基于已公开个人信息突出的公共属性,个人既是公益事业的参与者也是受益者,有义务和责任允许他人在合理范围内处理个人信息。另外,个人作为信息的所有者,个人信息处理不当会损害个人权益和公共利益,因此也负有促使信息处理者在合理范围内处理其个人信息的义务。一方面在使用个人信息时不应为了个人利益而忽视个人信息安全,实施诸如以个人信息换取免费服务等短视行为,另一方面信息主体应跟踪监管个人信息处理情况,如果信息处理者未在合理范围内处理个人信息,应该采取相应措施阻止危害结果出现。

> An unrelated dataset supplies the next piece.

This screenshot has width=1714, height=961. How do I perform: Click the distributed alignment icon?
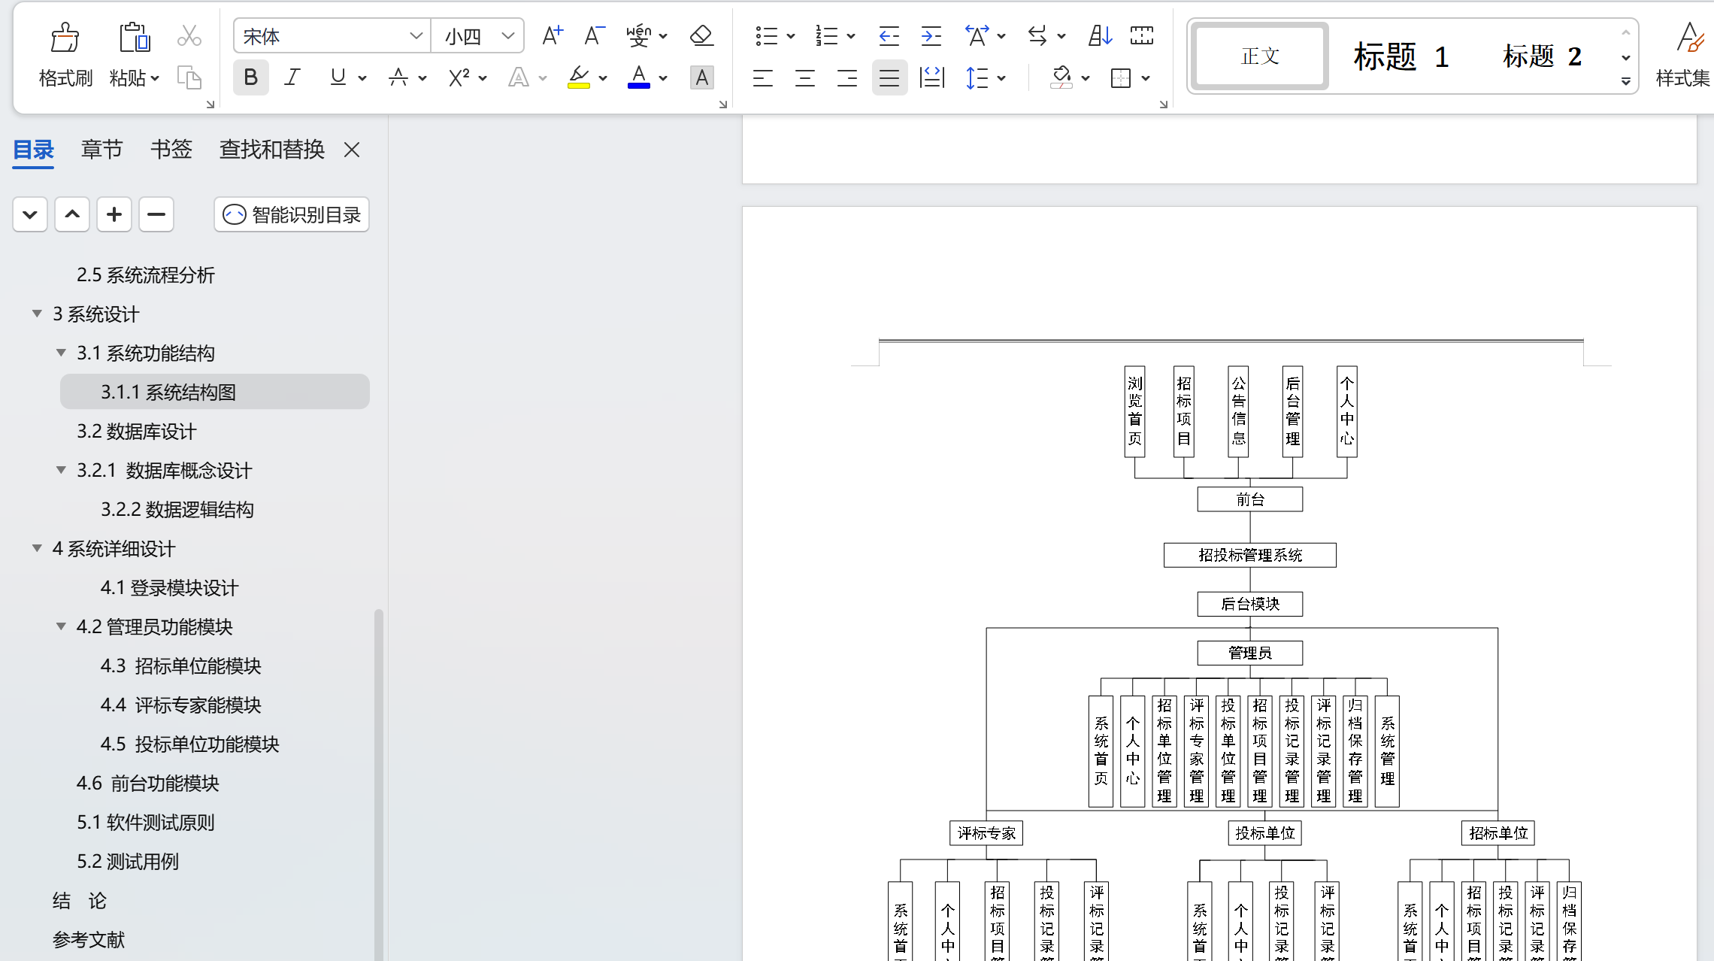[931, 77]
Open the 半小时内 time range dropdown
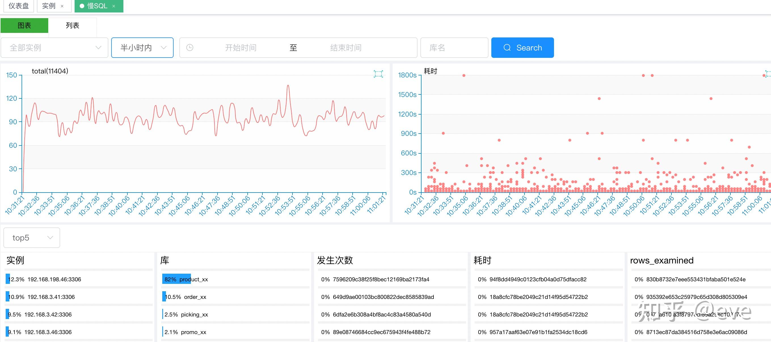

信息处理者作为个人信息处理风险直接制造者、个人信息处理受益者,掌握个人信息处理技术,具备个人信息处理风险的治理能力,由其控制个人信息处理风险符合公平原则。结合《个保法》第13条和第27条之规定,“在合理范围内处理”规则的设置对信息处理者更有利,减免了其取得明确授权的义务,“助推”其处理个人信息。因此,信息处理者在行使相应权利时须谨慎、慎重地处理个人信息,积极履行个人信息保护影响评估等义务。其一旦未在合理范围内处理个人信息,不仅会阻却已公开个人信息处理合法性基础的获得,而且要承担相应的法律责任。
(三)权利的有效保障
尽管我国个人信息保护未选择权利化模式,但是面对侵害个人合法权益行为频发的现状,除了加强个人信息保护立法,强化信息处理者责任及其自律外,还需要赋予信息主体抗止信息处理者不当行为的权利,以此形成“事先预防和事中控制为主的保护模式”。《个保法》赋予了信息主体知情权、决定权、查阅权、复制权、可携带权、更正权、补充权、删除权、起诉权等各项权利。已公开个人信息主体除享有上述权利外,还享有“特别”拒绝权。“个人明确拒绝权”是阻止信息处理者不在合理范围内处理已公开个人信息的“利器”,与之配套的是要保障已公开个人信息处理的透明性,信息处理者主动披露个人信息处理目的等事项。一方面,产生信任危机的重要因素之一是处于特定关系中的双方信息不对称,增加透明性能改变信息处理者与信息主体信息不对称的情况,增进彼此信赖,建立数字信任;另一方面,便于信息主体了解个人信息处理情况,适时行使拒绝权等各项权利,加强个人信息不当处理的事前预防和事中控制。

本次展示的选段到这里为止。